**Text block**.
******************************

The essential anti- gen-binding site is a subset of the variable region characterized by hyper variable sequences, the complementarity-determining regions (CDRs). Accordingly, second generation humanized antibodies were CDR-grafted antibodies: the hyper variable antigen-binding loops of the rodent antibody were built into a human antibody.
Chimeric V/C antibodies and CDR-engrafted antibodies have been constructed against a wide range of microbial pathogens and against human cell surface markers, including tumor cell antigens and, in some cases, their use has already been demonstrated in the clinic (see Table 23.2).
Fully Human Antibodies:
Two approaches have been taken towards the construction of fully human antibodies. One approach—phage display technology bypasses hybridoma technology, and even immunization. Instead, antibodies are made in vitro by mimicking the selection strategies of the immune system, a procedure which should facilitate the construction of human antibodies of therapeutic value, as well as research potential.
A second recent approach has involved using transgenic mice .This strategy involves transferring yeast artificial chromosomes containing large segments of the human heavy and kappa light chain immunoglobulin loci into mouse embryonic stem cells, and subsequent production of transgenic mice.
The resulting mice produce a diverse repertoire of human heavy and light chain immunoglobulin’s and, upon immunization with tetanus toxin, can be used to derive antigen-specific fully human monoclonal antibodies.
By breeding the mice to mice that are engineered by gene targeting to be deficient in mouse immunoglobulin production, a mouse strain was obtained in which high levels of antibodies were produced, mostly with both human heavy and light chains. Such strains should permit the development of fully human monoclonal antibodies with therapeutic potential.
Genetically Engineered Vaccines have Great Therapeutic Promise:
Recombinant DNA technology is also being applied to the construction of novel vaccines.

******************************

**Action item**. Copy the antibody passage word for word from "The resulting mice" to "human monoclonal antibodies.". Rely solely on the antibody passage above.

**Data shown**.
******************************

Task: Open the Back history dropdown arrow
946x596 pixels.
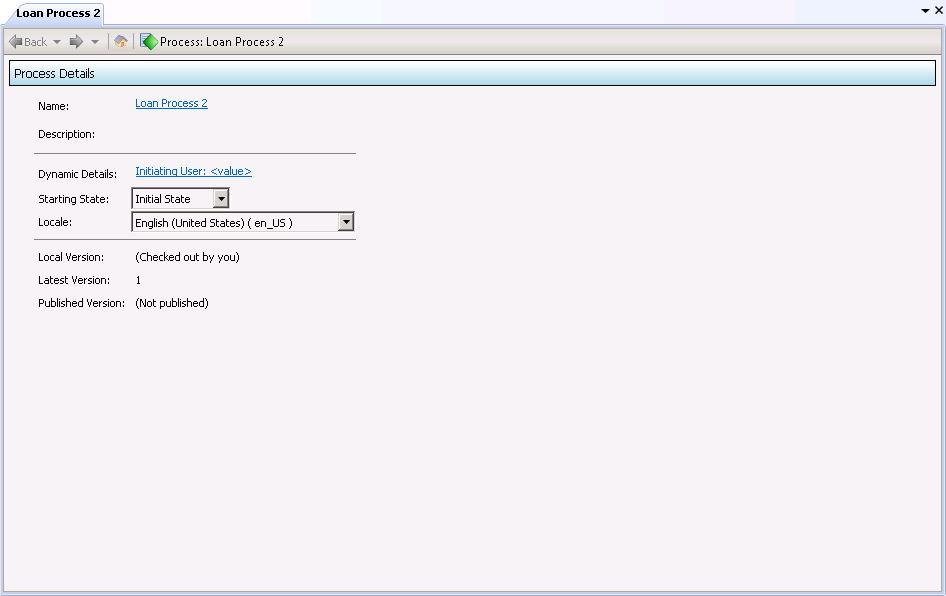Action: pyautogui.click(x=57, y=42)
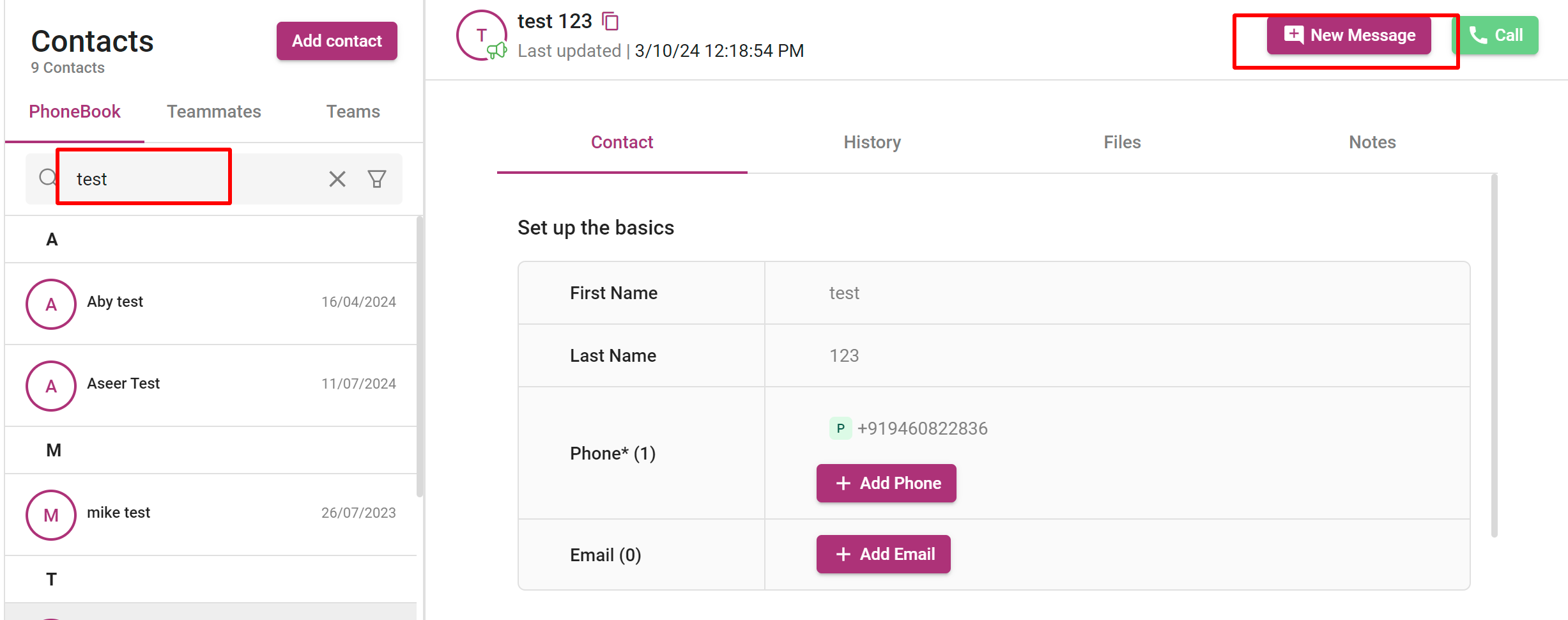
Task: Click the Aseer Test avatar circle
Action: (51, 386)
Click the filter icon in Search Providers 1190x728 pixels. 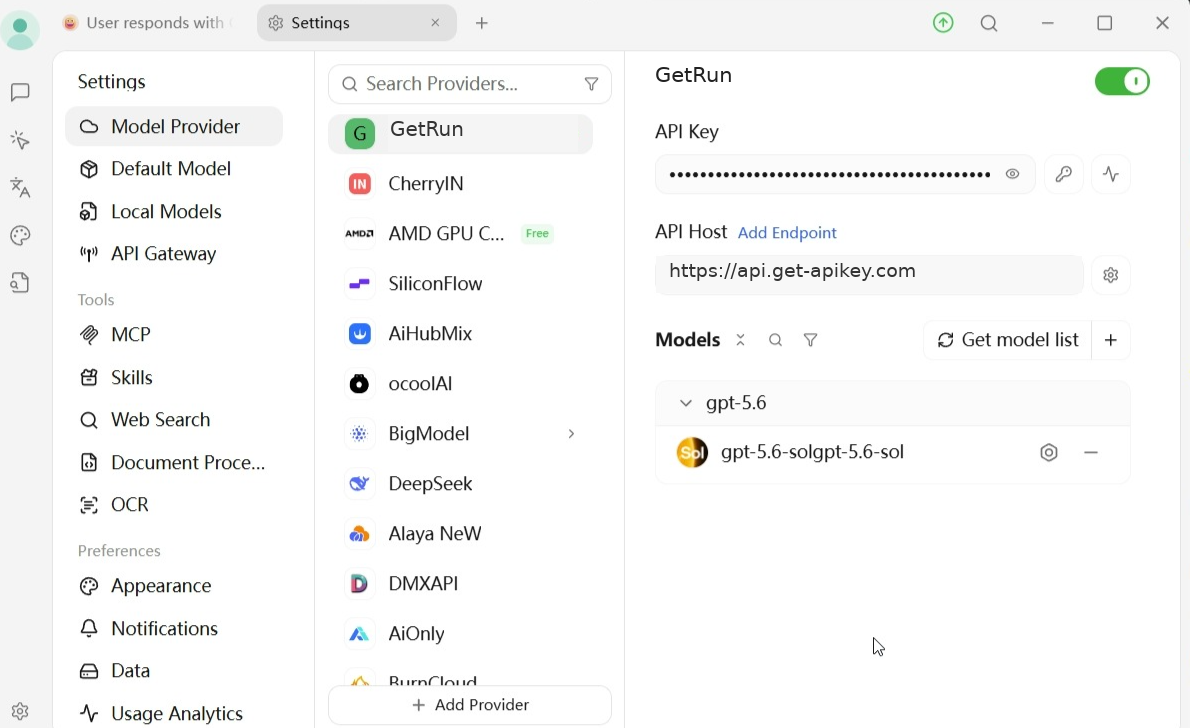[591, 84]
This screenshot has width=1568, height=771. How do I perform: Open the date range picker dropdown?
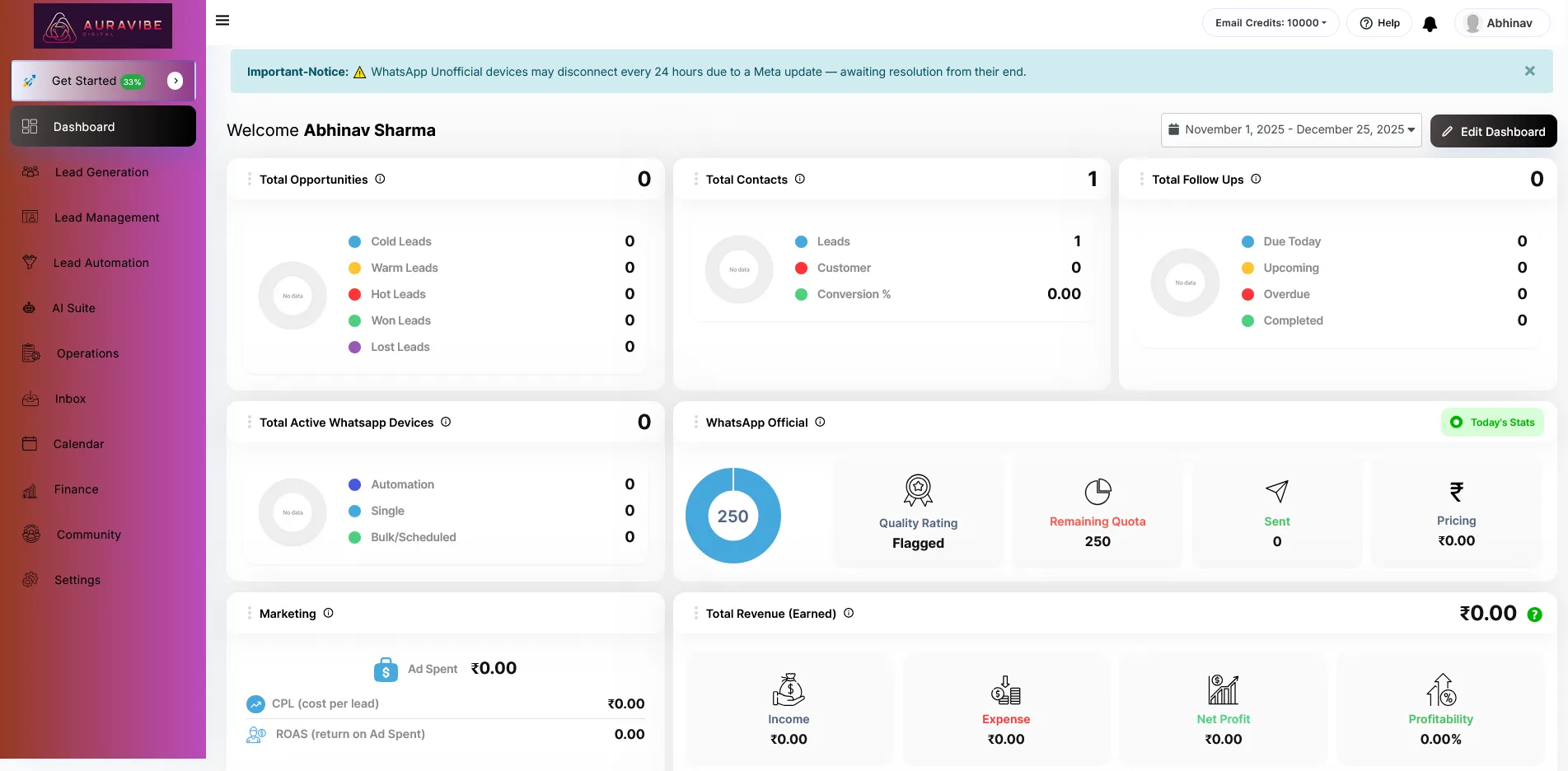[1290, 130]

******************************

**Expected answer**.
The resulting mice produce a diverse repertoire of human heavy and light chain immunoglobulin’s and, upon immunization with tetanus toxin, can be used to derive antigen-specific fully human monoclonal antibodies.